Юрий, я немного о другом инструменте говорю. Это баян с таким же названием "Орфей", но только не Московской экспериментальной фабрики, а Горловской фабрики Донецкой области. Меня поразило то, что среди его трехголосных, мягко скажем, очень посредственных собратьев вдруг выплывает четырехголосный вариант. Четырехголосный баян в Советском Союзе был редкостью. Что мы знаем: Россия, Юпитер, ну еще в малом количестве Апассионата, Украина и пожалуй Тульские баяны.

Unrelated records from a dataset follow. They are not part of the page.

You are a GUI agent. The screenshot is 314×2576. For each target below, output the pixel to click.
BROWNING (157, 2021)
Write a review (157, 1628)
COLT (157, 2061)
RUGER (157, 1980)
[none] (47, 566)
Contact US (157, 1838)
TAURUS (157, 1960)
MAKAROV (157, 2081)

А тут, оказывается, что и такое чудо было.


----------



## hovrin120 (27 Ноя 2020)

Это "Орфей" трехголосный Московский, по количеству регистров видно же, в ломаной деке резонаторы отличаются от четырехголосных баянов, урезанные.


----------



## zet10 (27 Ноя 2020)

Орфей это вообще совершенно другой инструмент, ещё хуже чем этот "Сатурн", не путайте людей.
Кустарно лепили на такие баяны названия "Орфей", или "Юпитер", суть не меняет.....прилепить можно все что угодно при желании.


----------



## Игорь Звукач (29 Ноя 2020)

vyachek написал(а):


> Никак не ожидал, что такое ЧУДО может быть еще и четырехголосным.


Это Полтавский Орфей, их делали 5, 7 и 11 регистров


----------